[WHAT YOU NEED TO DO] From the entries below, list each line with "computer".
Start of EXERCISE DATA
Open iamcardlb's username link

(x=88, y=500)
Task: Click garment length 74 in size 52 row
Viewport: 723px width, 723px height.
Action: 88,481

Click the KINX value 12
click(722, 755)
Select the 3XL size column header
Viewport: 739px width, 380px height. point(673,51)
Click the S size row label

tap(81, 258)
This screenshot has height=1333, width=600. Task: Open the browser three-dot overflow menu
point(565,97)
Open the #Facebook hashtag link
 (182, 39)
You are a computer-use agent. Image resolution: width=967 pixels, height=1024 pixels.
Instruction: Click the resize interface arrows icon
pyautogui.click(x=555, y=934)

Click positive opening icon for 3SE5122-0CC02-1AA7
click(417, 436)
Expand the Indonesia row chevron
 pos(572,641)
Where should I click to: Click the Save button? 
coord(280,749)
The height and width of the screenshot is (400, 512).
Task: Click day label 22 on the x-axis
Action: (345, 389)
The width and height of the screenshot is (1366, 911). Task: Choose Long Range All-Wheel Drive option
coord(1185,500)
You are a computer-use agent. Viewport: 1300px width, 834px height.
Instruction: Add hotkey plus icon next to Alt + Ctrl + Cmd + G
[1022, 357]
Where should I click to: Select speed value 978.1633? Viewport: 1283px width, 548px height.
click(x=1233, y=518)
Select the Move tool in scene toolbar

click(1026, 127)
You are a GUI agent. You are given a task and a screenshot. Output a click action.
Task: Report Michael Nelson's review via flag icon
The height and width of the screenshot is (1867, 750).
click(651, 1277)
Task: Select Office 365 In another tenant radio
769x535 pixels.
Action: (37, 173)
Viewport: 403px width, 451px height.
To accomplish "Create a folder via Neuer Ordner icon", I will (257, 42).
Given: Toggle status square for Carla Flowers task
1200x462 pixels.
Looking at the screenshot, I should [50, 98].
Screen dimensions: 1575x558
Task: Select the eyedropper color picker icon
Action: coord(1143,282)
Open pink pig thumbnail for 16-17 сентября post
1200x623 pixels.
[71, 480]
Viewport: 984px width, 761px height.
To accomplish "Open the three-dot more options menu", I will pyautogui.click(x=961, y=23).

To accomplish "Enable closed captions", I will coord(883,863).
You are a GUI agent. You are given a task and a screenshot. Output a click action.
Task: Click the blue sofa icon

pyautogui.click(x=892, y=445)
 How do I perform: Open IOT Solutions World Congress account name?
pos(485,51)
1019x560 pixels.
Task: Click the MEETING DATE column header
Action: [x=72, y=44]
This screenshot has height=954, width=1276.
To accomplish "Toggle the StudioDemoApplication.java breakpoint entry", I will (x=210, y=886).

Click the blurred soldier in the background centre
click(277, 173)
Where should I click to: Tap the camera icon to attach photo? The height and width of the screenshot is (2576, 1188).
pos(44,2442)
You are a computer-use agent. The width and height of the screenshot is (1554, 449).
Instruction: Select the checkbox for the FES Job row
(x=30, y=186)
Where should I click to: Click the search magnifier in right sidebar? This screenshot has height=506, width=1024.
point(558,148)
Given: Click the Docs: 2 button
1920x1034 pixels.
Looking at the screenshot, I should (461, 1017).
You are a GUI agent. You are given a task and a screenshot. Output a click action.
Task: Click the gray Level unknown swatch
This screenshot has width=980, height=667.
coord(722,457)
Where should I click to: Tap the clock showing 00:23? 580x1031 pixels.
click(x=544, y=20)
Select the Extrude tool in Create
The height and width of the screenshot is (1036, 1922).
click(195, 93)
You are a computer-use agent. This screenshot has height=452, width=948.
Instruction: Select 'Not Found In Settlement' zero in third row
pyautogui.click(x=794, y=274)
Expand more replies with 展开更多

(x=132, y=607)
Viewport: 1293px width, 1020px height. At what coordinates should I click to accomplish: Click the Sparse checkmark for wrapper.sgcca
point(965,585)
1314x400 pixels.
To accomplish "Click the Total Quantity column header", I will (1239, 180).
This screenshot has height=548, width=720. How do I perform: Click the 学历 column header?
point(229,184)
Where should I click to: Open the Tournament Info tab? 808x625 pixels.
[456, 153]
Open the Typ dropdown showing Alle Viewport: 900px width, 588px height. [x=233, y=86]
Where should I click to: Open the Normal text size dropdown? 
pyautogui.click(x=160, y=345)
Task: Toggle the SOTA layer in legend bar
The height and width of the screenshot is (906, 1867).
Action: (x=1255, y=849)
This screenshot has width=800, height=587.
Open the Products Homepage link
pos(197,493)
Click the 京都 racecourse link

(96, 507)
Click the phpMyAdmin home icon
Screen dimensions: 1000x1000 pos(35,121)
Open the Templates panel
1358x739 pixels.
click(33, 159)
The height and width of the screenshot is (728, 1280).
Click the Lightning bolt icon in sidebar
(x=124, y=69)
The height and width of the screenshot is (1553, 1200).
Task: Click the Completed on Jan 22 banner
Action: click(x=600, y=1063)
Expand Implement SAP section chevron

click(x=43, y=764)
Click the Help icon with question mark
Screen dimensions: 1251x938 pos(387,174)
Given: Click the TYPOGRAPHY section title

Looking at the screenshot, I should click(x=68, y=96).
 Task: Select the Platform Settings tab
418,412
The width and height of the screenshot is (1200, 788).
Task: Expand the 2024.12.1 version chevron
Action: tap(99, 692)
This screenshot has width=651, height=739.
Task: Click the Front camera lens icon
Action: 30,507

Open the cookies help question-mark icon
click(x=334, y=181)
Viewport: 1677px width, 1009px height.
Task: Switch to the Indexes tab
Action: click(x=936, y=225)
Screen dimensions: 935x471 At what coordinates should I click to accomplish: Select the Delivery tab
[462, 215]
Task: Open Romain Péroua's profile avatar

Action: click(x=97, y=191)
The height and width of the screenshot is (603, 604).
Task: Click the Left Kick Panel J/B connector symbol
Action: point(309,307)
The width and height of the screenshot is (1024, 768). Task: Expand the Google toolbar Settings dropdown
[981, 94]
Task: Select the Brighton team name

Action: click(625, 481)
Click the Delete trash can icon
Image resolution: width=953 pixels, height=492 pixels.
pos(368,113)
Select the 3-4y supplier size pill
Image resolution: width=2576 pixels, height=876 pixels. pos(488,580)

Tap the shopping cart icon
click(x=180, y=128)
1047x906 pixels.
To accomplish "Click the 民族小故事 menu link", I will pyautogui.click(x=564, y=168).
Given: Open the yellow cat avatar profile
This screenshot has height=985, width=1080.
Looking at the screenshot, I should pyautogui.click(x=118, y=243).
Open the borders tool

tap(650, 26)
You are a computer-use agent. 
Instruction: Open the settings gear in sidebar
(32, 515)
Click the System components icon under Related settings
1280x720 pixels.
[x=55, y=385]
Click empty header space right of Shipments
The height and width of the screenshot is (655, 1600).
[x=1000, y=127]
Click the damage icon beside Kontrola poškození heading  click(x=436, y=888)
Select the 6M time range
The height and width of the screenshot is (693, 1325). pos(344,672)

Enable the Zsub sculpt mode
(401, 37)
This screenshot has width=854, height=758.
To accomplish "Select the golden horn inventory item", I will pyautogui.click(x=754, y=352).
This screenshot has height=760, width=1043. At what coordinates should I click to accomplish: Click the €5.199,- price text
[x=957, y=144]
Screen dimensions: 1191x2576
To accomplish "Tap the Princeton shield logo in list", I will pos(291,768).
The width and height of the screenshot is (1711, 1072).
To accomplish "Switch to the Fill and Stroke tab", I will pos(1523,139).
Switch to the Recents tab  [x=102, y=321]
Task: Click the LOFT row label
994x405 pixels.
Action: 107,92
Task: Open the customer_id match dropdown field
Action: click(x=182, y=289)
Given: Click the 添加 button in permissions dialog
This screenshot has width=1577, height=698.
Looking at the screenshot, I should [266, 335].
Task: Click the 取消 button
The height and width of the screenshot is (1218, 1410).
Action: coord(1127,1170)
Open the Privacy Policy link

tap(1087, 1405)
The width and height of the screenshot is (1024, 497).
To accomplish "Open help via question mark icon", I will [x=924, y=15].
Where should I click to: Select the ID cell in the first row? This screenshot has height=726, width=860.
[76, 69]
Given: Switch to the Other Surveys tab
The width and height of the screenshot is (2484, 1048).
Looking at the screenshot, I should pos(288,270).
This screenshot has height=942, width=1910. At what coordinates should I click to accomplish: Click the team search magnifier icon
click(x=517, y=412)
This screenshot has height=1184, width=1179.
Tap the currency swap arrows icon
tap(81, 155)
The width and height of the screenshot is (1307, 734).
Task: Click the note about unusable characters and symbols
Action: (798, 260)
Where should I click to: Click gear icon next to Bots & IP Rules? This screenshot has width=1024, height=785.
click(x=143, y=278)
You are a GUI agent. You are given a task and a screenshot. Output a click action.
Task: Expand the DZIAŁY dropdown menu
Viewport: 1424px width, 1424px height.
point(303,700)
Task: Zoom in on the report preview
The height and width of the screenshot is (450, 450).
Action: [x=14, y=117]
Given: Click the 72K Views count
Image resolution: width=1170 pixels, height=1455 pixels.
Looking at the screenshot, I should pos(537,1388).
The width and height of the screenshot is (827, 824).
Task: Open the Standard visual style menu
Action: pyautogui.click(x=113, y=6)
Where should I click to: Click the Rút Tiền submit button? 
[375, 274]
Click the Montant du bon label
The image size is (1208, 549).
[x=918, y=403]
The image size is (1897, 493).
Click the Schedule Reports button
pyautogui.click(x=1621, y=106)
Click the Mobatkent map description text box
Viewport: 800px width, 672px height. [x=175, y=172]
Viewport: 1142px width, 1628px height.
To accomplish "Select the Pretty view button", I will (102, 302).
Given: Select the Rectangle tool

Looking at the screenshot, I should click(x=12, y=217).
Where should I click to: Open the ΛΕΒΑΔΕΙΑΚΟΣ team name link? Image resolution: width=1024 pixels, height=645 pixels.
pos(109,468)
End of EXERCISE DATA
[TASK OUTPUT]
You are a computer-use agent. Image resolution: width=967 pixels, height=1024 pixels.
You are a computer-use agent. Viewport: 1300px width, 834px height.
You are a computer-use agent. The width and height of the screenshot is (1554, 449).
You are a computer-use agent. This screenshot has height=452, width=948.
You are a computer-use agent. 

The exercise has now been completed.